» **Data for the task**
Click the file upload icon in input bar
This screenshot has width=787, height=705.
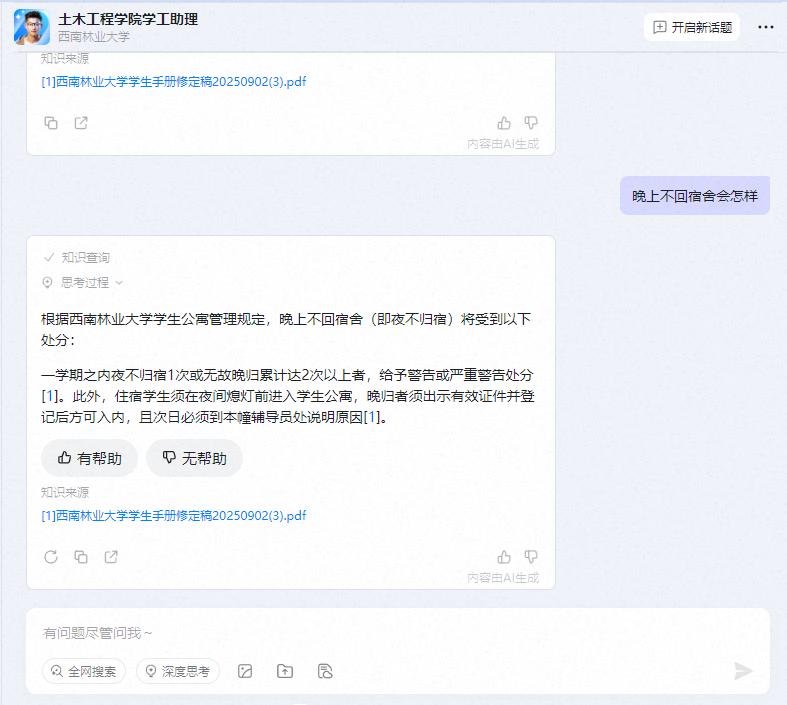point(285,671)

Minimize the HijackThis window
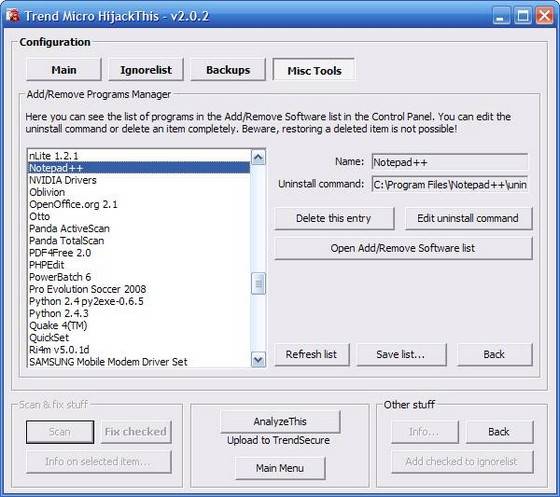[501, 16]
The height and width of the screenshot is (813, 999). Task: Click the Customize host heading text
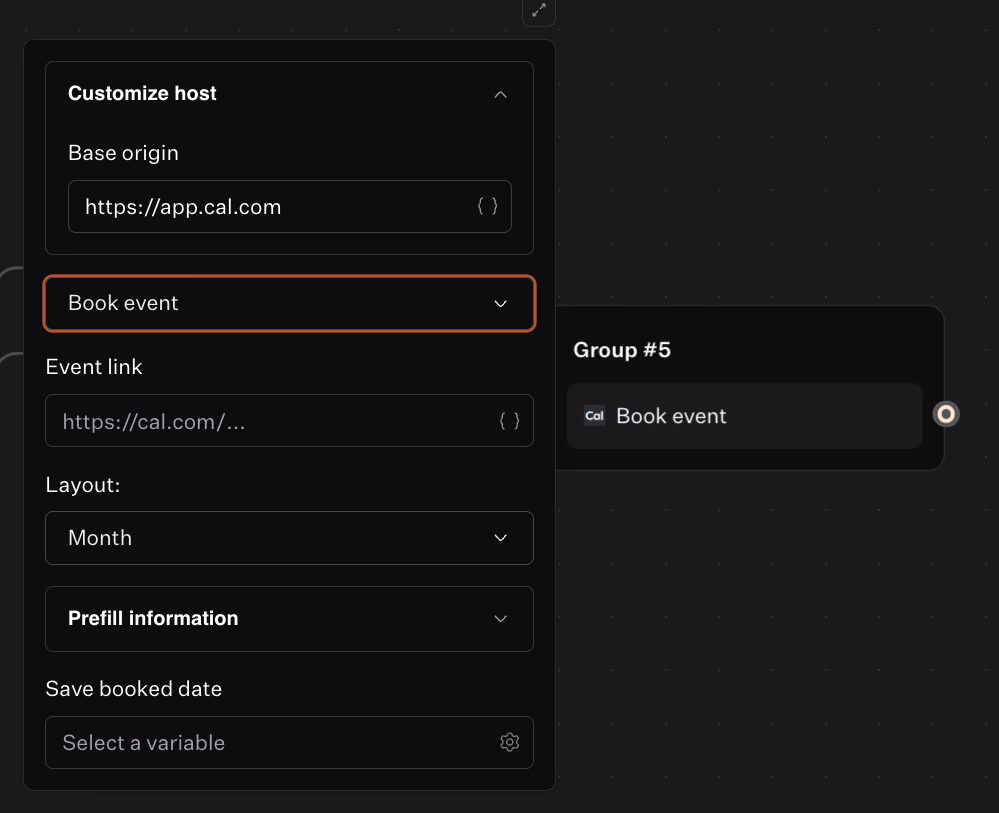point(142,93)
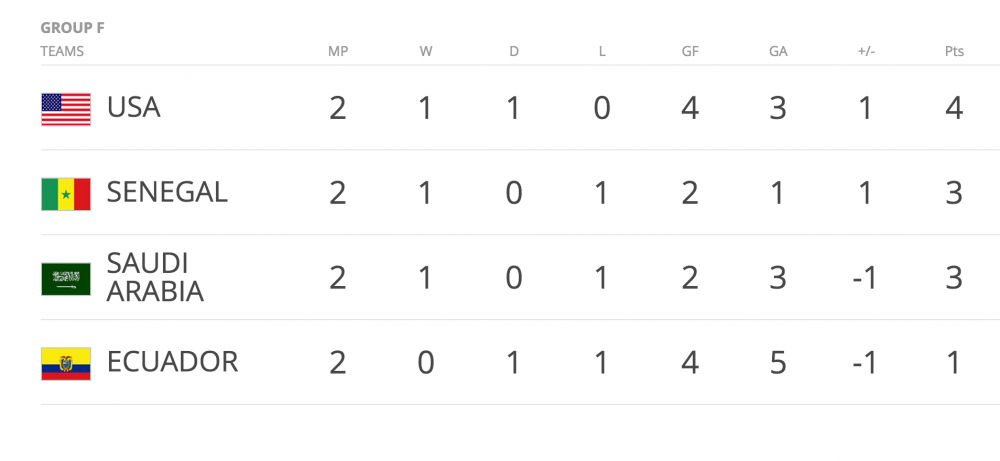Click the MP column header
The image size is (1000, 461).
[338, 51]
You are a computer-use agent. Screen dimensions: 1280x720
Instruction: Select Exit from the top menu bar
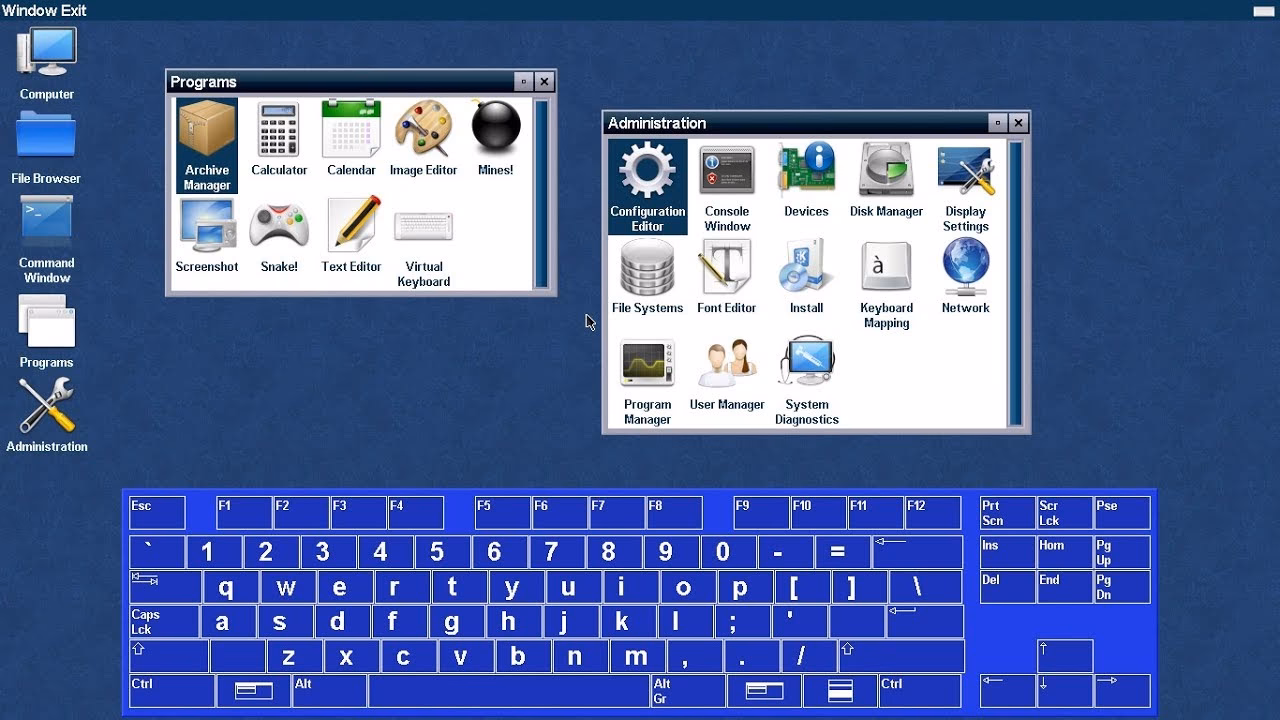click(71, 10)
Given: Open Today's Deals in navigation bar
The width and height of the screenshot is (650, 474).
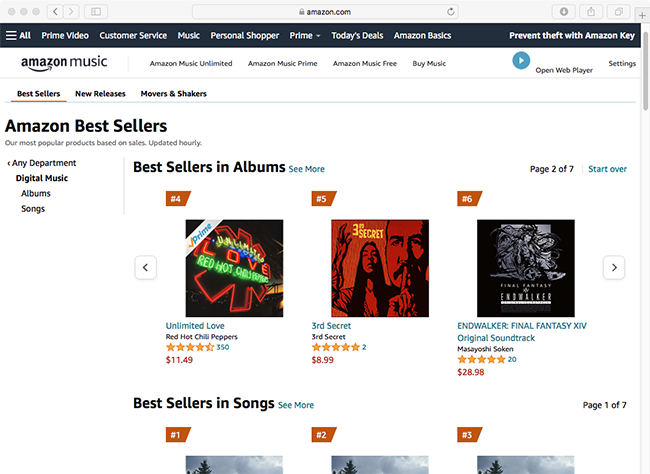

» **Assigned task**
Word for word, restate the records shown above, minus the pictures.

» **Final answer**
Click the file upload icon in input bar
This screenshot has width=787, height=705.
point(285,671)

Minimize the HijackThis window
[501, 16]
The height and width of the screenshot is (813, 999). Task: Click the Customize host heading text
point(142,93)
Click the MP column header
The image size is (1000, 461).
[338, 51]
You are a computer-use agent. Screen dimensions: 1280x720
Instruction: Select Exit from the top menu bar
click(71, 10)
Given: Open Today's Deals in navigation bar
The width and height of the screenshot is (650, 474).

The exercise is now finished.